Even before the Church was spread over the world, it was defined as catholic. The original Jerusalem Church of the apostles, or the early city-churches of Antioch, Ephesus, Corinth, or Rome, were catholic. These churches were catholic -- as is each and every Orthodox church today -- because nothing essential was lacking for them to be the genuine Church of Christ. God Himself is fully revealed and present in each church through Christ and the Holy Spirit, acting in the local community of believers with its apostolic doctrine, ministry (hierarchy), and sacraments, thus requiring nothing to be added to it in order for it to participate fully in the Kingdom of God.

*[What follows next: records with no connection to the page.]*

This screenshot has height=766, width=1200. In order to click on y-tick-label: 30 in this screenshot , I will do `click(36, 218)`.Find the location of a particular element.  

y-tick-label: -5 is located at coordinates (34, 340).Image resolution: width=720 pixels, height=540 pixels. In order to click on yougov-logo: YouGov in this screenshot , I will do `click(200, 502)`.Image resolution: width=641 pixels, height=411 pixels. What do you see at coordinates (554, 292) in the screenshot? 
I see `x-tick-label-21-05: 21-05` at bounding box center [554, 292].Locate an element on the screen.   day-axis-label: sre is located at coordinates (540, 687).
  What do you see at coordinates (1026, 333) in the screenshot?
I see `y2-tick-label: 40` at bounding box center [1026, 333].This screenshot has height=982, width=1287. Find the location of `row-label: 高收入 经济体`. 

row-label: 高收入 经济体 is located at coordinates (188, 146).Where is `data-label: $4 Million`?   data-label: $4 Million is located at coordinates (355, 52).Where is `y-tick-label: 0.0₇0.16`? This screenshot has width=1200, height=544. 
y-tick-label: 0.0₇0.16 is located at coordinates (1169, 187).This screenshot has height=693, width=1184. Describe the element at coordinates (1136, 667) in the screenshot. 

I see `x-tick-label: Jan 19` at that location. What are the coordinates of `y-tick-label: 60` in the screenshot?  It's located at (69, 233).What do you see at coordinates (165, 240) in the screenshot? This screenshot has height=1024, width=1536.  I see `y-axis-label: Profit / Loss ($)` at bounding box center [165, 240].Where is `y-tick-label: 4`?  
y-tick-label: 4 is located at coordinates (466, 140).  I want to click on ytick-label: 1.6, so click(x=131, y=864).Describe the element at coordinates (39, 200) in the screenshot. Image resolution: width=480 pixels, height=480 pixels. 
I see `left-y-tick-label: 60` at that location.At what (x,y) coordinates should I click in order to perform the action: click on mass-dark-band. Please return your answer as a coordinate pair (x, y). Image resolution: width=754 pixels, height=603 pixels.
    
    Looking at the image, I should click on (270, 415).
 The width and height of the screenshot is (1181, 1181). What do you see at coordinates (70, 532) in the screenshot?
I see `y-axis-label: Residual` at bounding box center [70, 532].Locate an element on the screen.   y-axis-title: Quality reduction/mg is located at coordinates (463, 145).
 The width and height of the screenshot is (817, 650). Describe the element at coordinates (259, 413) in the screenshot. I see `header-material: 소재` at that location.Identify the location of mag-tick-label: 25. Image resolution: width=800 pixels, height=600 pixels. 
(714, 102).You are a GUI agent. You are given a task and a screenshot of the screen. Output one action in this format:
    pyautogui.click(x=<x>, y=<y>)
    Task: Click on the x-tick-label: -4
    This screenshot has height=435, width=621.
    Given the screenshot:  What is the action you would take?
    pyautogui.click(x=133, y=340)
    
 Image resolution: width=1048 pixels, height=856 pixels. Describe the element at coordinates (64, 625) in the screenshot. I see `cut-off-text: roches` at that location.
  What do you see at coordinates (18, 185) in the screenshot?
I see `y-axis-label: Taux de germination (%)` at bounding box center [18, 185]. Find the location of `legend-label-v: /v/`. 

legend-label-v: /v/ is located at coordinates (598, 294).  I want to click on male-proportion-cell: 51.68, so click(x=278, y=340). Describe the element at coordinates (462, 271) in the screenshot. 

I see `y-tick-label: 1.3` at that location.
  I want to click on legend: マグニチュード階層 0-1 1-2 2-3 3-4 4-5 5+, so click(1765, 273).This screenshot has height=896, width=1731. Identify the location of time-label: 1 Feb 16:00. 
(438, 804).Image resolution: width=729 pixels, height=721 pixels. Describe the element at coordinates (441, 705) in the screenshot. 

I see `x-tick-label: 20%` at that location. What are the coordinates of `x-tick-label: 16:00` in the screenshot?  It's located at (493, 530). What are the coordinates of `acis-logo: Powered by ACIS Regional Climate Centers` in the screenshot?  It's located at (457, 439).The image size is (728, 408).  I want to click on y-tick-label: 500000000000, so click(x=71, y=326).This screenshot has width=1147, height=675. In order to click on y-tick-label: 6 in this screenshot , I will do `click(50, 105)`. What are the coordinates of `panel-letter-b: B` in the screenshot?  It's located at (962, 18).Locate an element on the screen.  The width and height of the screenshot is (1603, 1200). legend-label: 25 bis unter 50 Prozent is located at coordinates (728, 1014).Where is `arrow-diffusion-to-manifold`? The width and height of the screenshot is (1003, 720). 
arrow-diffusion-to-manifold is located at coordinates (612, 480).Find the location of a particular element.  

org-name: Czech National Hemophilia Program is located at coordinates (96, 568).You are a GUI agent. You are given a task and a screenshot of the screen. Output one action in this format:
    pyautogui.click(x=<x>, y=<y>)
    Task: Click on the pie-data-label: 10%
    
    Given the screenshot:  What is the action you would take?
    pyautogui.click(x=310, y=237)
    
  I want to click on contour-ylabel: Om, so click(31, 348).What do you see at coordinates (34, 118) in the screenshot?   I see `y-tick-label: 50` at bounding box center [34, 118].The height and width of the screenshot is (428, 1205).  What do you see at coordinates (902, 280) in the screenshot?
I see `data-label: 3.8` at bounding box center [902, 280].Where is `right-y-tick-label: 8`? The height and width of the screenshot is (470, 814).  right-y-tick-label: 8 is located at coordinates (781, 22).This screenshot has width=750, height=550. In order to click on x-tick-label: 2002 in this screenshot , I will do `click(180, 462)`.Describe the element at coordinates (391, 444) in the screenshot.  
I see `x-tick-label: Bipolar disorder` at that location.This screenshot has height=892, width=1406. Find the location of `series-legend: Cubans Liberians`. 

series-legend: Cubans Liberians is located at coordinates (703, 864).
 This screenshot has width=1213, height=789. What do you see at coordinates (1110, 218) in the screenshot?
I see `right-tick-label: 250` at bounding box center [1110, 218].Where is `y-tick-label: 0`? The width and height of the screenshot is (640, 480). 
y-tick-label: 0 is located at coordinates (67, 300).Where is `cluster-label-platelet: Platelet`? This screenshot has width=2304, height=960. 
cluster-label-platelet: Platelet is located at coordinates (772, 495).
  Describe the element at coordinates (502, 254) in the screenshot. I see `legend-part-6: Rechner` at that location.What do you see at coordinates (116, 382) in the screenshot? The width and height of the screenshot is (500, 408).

Catholicity is sometimes confused with universality — the idea that the Christian faith is for all men. However, the word was originally used to denote the true Church among a growing horde of heretics who had removed elements from the faith which they disliked, refashioning Christian belief to their pleasure. Catholicity is a qualitative mark: the quality of the whole faith handed down from the apostles.

Apostolicity

The Church has been sent into the world, to bring the world into communion with God. Just as the Son was sent by the Father, and the Spirit sent by the Son, the Church has been sent by the Holy Trinity into the world.

Fr. Thomas Hopko:

As Christ was sent from God, so Christ Himself chose and sent His apostles. "As the Father has sent me, even so I send you ... receive ye the Holy Spirit," the risen Christ says to His disciples. Thus, the apostles go out to the world, becoming the first foundation of the Christian Church.
In this sense, then, the Church is called apostolic: first, as it is built upon Christ and the Holy Spirit sent from God and upon those apostles who were sent by Christ, filled with the Holy Spirit; and secondly, as the Church in its earthly members is itself sent by God to bear witness to His Kingdom, to keep His word and to do His will and His works in this world.

This sending was first effected with the apostles, thus apostolicity is not only the divine mission; it is also unity of the Church with the apostles who were sent out by Jesus Christ. Thus, there is an apostolic succession by which the pastors of the Church are able to trace their orders back to the infant Church founded by Jesus Christ in the first century.